Stover next argues that the district court’s findings that he “recommended” or “advised” his clients to purchase the tax avoidance structures were insufficient. He suggests that the content of his “assurances” is unclear from the district court’s order, such that any statements he made could not fall within the ambit of § 6700.
Stover’s position is contrary to well-settled law. At least two types of statements are covered by § 6700: those “directly addressing the availability of tax benefits,” as well as those “concerning factual matters that are relevant to the availability of tax benefits.” Campbell, 897 F.2d at 1320. The record shows that Stover made both types. As the district court found, he “advised his clients to set up these entities in order to save taxes.” That his statements came in the form of recommendations and advice does not make them any less authoritative. See, e.g., Gleason, 432 F.3d at 684 (tax protester’s “advice” qualified as a statement under § 6700). The district court’s findings sufficed to show that Stover made qualifying statements under § 6700.
Stover’s principal argument on appeal is that even if he gave his clients advice and made recommendations, the district court “failed to acknowledge the requirement that a statement, in order to be within the scope of [ § 6700], must be false (or fraudulent),” and that it failed to analyze whether any statement Stover made was actually false. Stover further asserts that a statement “cannot be considered ‘false or fraudulent,’ unless it is actually contrary to the law. App. Br. at 35 (emphasis in original). For Stover, a statement is only contrary to the law when “a reasonable, well-informed analysis would lead a knowledgeable tax professional to conclude that it has a zero (or nearly zero) percent chance of being upheld on the merits.” Id. Stover cites no authority for this exceedingly narrow concept, and we could find none.
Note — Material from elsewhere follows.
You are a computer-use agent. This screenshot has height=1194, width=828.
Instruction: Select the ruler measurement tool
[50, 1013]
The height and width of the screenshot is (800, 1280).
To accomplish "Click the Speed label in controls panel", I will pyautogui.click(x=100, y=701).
We have defined “false” in the tax law context as “untrue and known to be untrue when made.” United States v. Holecek, 739 F.2d 331, 335 (8th Cir. 1984), cert. denied, 469 U.S. 1218 (1985).
Thus, Stover’s statements about the Parallel C, ESOP/S, and Roth/S schemes would be false under § 6700 if when he made them he knew or had reason to know they were untrue. The district court’s order is consistent with this definition of falsity. Contrary to Stover’s assertions, it acknowledged that his statements must have been false to fall within the ambit of § 6700. The district court expressly cited § 6700 as penalizing a person who “knows or has reason to know that the statement is false or fraudulent.”
The court went on to analyze statements Stover made as he organized, promoted, and sold the Parallel C, ESOP/S, and Roth/S arrangements, and it expressly considered factors relevant to a defendant’s knowledge of the falsity of his statements. These included the extent of Stover’s reliance on knowledgeable professionals, his level of sophistication and education, and his familiarity with tax matters.Gleason, 432 F.3d at 683; Estate Preservation Services, 202 F.3d at 1103; Kaun, 827 F.2d at 1149.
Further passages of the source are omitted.